Difícil realizar uma análise tão precisa e acertada no tocante ao state-building quanto a apresentada por Chandler. Este, acertadamente, foca na construção teórica/linguística subliminar à dinâmica e verifica seus impactos no campo, ao invés de centrar-se na problematização dos instrumentos utilizados. Evidencia assim o alicerce desta violência que passa desapercebida aos olhos menos atentos. Assim, Chandler não somente abre caminho para uma maior desconstrução da dinâmica, mas também joga luz na forma de realizar tal empreitada. Na contemporaneidade, desmascarar violências é mais útil e urgente do que a busca por alternativas problem-solving. Dessa forma, a obra torna-se imprescindível.
Notas:
[1] Tradução livre do autor: No original: “[…] constructing or reconstructing institutions of governance capable of providing citizens with physical and economic security” (Chandler, 2006: 1).
[2] Ver (Cox, 1981: 128-130).
[3] Para crítica de Chandler, ver (2006: 6), para formulação teórica de Paris, ver (Paris, 2004: Capítulo 10).
[4] Tradução livre do autor para o original “empire in denial”.

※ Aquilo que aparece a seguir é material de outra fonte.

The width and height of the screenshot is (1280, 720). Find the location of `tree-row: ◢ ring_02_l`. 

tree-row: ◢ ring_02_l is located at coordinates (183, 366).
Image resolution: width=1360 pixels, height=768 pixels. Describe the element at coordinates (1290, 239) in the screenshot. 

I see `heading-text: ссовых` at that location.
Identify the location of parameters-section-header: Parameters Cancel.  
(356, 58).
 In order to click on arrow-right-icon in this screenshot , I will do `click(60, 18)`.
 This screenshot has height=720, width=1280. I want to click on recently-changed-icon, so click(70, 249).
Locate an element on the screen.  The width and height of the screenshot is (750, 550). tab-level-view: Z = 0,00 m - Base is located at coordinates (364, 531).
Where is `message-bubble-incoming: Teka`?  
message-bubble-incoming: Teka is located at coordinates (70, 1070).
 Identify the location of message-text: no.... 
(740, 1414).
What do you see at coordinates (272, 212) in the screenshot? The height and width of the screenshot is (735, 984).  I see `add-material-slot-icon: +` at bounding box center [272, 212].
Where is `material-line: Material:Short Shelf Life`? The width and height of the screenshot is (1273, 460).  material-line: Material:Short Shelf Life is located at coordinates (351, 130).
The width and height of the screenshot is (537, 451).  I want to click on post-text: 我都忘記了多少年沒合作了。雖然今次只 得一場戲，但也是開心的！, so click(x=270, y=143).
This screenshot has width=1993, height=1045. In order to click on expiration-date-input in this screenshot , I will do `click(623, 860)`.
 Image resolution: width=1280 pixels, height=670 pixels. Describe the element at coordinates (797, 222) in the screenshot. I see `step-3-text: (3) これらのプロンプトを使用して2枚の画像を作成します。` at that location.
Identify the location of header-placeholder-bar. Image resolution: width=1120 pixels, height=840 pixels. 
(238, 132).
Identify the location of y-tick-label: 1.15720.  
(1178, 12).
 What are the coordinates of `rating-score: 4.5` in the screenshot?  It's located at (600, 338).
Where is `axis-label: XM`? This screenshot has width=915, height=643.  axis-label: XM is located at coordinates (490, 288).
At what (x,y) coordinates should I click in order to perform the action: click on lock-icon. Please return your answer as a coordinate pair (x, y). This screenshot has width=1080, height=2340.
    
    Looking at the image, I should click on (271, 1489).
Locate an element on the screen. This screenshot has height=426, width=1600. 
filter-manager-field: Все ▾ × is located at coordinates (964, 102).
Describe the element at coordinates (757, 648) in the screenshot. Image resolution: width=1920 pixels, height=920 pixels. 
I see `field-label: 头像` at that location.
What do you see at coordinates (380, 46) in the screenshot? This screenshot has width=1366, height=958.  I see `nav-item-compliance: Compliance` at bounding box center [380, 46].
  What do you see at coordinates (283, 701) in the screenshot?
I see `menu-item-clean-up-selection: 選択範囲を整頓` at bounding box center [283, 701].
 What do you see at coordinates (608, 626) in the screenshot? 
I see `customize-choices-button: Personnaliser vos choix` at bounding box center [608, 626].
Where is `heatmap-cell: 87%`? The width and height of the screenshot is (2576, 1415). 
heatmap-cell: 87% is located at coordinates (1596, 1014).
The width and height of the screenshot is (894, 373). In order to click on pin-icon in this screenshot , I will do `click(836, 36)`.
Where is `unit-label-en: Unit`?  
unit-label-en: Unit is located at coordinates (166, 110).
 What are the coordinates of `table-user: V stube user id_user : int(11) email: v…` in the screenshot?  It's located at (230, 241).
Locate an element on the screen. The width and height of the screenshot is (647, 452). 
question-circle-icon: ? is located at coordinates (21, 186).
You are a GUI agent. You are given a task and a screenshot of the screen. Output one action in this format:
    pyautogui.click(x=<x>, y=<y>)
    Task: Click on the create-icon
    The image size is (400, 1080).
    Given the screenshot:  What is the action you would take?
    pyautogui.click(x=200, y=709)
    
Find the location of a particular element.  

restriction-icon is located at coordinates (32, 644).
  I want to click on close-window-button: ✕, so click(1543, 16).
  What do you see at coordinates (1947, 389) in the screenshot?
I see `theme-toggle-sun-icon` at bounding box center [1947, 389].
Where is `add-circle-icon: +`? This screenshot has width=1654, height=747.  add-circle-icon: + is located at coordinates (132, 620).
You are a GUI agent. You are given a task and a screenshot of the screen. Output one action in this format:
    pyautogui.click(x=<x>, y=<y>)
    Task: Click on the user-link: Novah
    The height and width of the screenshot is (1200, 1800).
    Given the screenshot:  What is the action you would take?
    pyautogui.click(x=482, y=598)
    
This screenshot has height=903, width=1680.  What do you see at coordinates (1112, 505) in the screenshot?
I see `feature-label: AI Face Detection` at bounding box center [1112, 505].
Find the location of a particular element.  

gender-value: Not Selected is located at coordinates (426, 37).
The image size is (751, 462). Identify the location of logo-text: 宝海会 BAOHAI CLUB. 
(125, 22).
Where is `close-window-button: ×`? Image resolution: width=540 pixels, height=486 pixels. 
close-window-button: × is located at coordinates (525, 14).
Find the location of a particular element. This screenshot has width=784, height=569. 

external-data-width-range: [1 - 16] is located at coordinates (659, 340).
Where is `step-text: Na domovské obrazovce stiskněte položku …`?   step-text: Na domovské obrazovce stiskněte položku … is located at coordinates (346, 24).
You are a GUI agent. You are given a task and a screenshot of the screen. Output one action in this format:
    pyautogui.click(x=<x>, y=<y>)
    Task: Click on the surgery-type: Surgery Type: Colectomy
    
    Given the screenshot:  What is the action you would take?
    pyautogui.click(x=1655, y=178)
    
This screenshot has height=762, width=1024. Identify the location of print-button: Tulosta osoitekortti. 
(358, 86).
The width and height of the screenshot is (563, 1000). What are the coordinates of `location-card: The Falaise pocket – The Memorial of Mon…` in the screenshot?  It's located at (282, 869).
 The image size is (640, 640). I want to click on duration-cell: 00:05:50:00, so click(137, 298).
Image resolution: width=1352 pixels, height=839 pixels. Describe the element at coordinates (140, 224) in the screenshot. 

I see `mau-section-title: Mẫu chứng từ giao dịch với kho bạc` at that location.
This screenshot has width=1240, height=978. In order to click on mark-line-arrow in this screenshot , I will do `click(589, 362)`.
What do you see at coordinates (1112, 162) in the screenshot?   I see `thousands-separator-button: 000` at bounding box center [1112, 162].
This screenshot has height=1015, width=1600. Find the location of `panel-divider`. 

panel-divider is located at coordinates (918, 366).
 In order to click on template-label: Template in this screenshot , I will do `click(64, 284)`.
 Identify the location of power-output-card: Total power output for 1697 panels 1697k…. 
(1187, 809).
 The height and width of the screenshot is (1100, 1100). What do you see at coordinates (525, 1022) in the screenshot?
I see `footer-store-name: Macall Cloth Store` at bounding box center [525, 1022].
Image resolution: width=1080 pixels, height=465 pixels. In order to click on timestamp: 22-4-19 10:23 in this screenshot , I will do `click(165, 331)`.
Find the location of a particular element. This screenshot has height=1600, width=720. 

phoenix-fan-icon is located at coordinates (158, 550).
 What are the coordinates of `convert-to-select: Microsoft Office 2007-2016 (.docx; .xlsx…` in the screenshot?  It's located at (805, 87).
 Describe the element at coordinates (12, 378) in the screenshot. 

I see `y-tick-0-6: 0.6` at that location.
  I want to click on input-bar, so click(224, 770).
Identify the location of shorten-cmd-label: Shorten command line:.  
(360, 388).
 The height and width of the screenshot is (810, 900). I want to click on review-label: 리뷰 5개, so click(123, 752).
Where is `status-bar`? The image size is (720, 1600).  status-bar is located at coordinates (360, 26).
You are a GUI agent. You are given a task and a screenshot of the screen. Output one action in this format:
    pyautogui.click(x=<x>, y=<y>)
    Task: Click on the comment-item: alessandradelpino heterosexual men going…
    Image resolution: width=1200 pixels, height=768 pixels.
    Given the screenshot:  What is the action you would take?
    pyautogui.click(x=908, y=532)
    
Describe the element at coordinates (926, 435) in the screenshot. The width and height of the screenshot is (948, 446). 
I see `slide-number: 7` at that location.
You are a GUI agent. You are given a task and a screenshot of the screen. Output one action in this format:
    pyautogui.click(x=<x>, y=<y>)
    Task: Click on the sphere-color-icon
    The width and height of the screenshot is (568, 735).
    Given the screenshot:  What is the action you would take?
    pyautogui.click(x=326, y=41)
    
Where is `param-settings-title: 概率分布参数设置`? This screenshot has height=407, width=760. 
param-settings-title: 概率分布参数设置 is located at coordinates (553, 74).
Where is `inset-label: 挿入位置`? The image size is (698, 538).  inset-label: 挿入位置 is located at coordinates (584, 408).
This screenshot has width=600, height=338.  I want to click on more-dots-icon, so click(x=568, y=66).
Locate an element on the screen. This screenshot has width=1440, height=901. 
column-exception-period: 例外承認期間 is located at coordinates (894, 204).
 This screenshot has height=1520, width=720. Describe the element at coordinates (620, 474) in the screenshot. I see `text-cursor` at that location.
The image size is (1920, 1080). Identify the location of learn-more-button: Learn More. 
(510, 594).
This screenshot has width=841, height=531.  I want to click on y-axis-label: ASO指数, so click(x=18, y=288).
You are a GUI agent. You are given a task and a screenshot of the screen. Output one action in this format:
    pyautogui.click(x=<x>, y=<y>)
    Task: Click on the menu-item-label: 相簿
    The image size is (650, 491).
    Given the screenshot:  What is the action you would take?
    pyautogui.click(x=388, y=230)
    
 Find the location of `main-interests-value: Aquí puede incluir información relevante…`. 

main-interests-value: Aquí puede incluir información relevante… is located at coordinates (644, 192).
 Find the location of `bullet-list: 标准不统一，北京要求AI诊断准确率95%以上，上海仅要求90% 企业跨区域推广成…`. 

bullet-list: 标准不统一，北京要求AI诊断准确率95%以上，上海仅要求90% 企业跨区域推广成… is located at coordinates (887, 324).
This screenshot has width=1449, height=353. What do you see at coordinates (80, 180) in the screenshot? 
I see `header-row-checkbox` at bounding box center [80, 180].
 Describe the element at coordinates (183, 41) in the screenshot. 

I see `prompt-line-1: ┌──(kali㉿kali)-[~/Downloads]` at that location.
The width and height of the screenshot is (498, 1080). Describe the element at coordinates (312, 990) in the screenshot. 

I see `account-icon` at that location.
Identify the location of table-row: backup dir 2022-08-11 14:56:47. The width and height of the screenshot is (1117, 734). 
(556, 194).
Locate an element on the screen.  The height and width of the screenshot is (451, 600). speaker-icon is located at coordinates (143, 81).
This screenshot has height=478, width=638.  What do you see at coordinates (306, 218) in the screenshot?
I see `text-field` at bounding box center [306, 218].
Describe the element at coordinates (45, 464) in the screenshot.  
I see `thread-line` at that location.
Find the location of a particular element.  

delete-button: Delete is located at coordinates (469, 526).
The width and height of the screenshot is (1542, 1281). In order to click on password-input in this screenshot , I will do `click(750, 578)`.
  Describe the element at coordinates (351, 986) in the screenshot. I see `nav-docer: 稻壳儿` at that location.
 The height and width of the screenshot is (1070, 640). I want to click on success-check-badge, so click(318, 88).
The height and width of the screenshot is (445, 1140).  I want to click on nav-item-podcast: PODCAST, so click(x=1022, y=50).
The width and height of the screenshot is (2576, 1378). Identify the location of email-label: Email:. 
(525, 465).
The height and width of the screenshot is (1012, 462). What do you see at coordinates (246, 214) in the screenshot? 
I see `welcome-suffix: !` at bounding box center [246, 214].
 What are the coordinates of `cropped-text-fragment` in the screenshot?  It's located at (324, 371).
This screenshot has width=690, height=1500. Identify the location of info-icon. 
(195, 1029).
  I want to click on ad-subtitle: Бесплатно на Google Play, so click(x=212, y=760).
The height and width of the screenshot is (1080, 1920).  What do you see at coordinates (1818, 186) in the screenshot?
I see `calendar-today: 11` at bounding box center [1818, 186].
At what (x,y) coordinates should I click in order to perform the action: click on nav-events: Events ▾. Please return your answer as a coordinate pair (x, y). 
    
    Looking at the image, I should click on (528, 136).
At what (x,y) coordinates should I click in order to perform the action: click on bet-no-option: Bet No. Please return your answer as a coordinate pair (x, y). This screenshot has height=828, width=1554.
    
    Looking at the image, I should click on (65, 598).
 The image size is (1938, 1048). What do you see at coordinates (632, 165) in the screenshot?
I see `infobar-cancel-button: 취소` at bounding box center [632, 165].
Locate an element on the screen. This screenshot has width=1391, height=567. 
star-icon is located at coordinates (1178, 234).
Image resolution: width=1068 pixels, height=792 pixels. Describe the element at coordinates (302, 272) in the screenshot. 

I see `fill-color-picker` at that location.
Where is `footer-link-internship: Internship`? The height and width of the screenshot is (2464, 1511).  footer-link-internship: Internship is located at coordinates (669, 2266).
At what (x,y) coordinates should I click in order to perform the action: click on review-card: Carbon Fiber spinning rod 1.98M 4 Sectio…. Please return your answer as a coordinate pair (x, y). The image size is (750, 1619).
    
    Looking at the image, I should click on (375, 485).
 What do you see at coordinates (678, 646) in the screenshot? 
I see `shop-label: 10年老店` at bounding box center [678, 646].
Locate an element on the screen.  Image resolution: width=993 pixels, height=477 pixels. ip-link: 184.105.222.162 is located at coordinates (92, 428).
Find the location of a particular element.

[5] Para o autor existe inclusive mais regulação e controle ligados à ajuda, comércio e relações institucionais atualmente do que no passado.

Referências
Bendaña, Alejandro (2004) "From Peace-building to State-building: One Step Forward and Two Backwards", Presented at Nation-building, State-building and International Intervention: Between “Liberation” and Symptom Relief CERI - Paris 15th October 2004 (http://www.ceinicaragua.org.ni/documento/statebuildingpeace.pdf) [28th October 2008].
Bickerton, Christopher (2007) "State-Building: exporting State-Failure" in Bickerton, Cunliffe & Gourevitch (Ed.) Politics without Sovereignty: a critique of Contemporary International Relations. London: University College London Press, 93-111.
Chandler, David (2006) The Empire in Denial - The Politics of State-building. London: Pluto Press.
Cox, Robert (1981) "Social Forces, States and World Orders: Beyond International Relations Theory" Millennium – Journal of International Studies. 10 126-155.
Fukuyama, Francis (2004) State-building: Governance and World Order in the Twenty-first Century. London: Profile Book.
Paris, Roland (2004) At war's end: building peace after civil conflict. Cambridge: Cambridge University Press.
Rotberg, Robert (2004) "The Failure and Collapse of Nation-States: Breakdown, Prevention and Repair" in Rotberg, Robert (Ed.) When States Fail: Causes and Consequences. Princeton: Princeton University Press, 1-50.